Background: An undeniable classic and a must-read. I actually started reading the Portuguese translation of this book a long time ago, but it mysteriously disappeared when I was about midway – it’s been years and I still have never seen it again. I don’t mind – actually I think it’s funny that it happened to this book in particular! When I saw the Anniversary Edition from Penguin (which has a truly amazing cover) I decided to buy it.
Review: This is a book that has had such an impact on culture that hardly anyone, even those who have never read the book, hasn’t heard about the concept of Big Brother (who is always watching). “Nineteen Eighty-Four” is a dystopian novel which follows the story of one individual, Winston Smith, who lives in Oceania, one of the three remaining super-powers in the world. Oceania lives in a constant state of war, and their inhabitants disappear behind the needs of the Party, the ruling collective mind of those in power.

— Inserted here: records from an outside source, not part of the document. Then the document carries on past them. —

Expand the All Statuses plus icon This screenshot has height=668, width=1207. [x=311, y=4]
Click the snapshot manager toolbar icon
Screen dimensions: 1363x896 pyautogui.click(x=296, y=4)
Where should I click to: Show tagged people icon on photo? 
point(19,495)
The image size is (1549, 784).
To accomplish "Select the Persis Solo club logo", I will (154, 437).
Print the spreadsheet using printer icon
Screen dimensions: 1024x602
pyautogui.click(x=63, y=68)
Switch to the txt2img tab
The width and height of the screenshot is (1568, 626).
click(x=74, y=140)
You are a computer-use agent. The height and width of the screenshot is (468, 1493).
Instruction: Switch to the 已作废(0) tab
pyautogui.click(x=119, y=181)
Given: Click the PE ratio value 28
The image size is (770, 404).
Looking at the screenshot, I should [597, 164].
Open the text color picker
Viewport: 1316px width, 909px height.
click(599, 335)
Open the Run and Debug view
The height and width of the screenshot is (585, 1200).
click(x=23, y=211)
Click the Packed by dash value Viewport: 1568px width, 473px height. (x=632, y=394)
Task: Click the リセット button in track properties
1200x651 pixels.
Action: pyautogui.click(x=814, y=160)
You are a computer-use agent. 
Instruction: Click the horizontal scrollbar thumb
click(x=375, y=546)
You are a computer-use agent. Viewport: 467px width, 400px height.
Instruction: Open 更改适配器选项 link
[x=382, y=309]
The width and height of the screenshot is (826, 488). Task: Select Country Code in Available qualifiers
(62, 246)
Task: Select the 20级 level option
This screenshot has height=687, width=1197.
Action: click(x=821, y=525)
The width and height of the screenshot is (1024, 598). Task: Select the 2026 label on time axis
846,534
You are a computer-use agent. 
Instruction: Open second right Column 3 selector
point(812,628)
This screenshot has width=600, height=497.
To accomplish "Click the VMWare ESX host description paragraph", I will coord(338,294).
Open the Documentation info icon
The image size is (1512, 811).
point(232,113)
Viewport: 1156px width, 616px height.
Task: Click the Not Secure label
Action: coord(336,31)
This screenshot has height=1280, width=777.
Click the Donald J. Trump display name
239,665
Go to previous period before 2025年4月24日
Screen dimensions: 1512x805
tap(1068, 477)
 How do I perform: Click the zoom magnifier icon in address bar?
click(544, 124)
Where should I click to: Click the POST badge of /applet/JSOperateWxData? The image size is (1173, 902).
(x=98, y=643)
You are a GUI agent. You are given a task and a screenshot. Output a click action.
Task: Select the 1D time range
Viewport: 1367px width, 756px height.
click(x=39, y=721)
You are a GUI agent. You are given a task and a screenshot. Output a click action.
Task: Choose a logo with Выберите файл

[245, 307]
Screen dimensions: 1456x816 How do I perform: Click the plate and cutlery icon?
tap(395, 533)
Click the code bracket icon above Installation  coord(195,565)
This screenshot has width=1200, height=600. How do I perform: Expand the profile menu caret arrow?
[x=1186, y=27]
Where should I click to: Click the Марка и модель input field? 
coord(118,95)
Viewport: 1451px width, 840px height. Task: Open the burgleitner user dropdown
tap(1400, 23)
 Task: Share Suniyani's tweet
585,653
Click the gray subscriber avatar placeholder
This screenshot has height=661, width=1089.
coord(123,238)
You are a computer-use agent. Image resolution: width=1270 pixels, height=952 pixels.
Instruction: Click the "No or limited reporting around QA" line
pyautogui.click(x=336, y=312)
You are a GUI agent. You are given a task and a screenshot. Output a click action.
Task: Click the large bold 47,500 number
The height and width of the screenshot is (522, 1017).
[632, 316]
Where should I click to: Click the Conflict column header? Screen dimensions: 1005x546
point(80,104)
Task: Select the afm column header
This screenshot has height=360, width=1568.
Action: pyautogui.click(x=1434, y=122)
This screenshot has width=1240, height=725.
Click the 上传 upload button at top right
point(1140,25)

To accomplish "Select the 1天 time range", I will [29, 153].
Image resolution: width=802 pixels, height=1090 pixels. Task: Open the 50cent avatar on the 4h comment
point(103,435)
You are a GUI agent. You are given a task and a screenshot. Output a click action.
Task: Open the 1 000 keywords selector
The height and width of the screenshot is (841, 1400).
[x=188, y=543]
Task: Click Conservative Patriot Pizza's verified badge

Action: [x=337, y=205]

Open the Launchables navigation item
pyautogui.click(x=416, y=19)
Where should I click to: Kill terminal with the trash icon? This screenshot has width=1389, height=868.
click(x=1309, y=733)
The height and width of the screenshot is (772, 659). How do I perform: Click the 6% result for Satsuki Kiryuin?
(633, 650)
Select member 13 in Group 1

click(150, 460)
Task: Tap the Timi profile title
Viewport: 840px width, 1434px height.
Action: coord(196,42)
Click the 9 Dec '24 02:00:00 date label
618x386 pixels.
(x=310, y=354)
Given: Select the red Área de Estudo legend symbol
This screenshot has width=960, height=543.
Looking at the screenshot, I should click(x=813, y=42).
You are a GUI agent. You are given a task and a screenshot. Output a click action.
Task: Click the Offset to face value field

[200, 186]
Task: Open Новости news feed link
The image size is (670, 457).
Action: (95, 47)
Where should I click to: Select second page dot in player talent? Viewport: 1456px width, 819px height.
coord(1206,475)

Winston Smith works in the Ministry of Truth, which concerns itself with changing the past according to what the Party needs. Every historical document ever made is constantly being reinvented and adapted to the present, so that contradictions never exist. Human memories are all but obliterated, and the truth becomes what the collective mind can remember. However, Smith, born before the Party rose to power, is sure he can remember a time when things were totally different.
The book goes much deeper than just presenting the story. In fact, it felt more like an exercise, or study, if you will, on the organization of society, the economic and social needs for the war, the viewing of power as an end (as opposed to being a means to an end), the controlling of people until they are only a shadow of what we would consider human. In this world there is no privacy, there is no individual – the people are described as being cells in the body of the Party, inconsequential and unimportant by themselves, unless in relation to the whole. Every effort made is towards the advancement of the control the Party has over everyone, but at the same time that control must be unconscious. The contradictions are solved by applying doublethink – the power to accept two contradictory facts as simultaneously true.
Like any well-made dystopia, this is a chilling book that successfully explores the extremes to which a totalitarian, completely controlled regime could go, and the ugly consequences of the quest for power. Recommended for everyone.
What’s Next: I’m interested in reading more dystopias, and have already added some to my wish list. I think they’re a great way to study human behaviour and society.
Next on my reading list is maybe a graphic novel or some fiction… Since I now have around 50 books in my shelf it’s getting kinda hard to decide what to read next!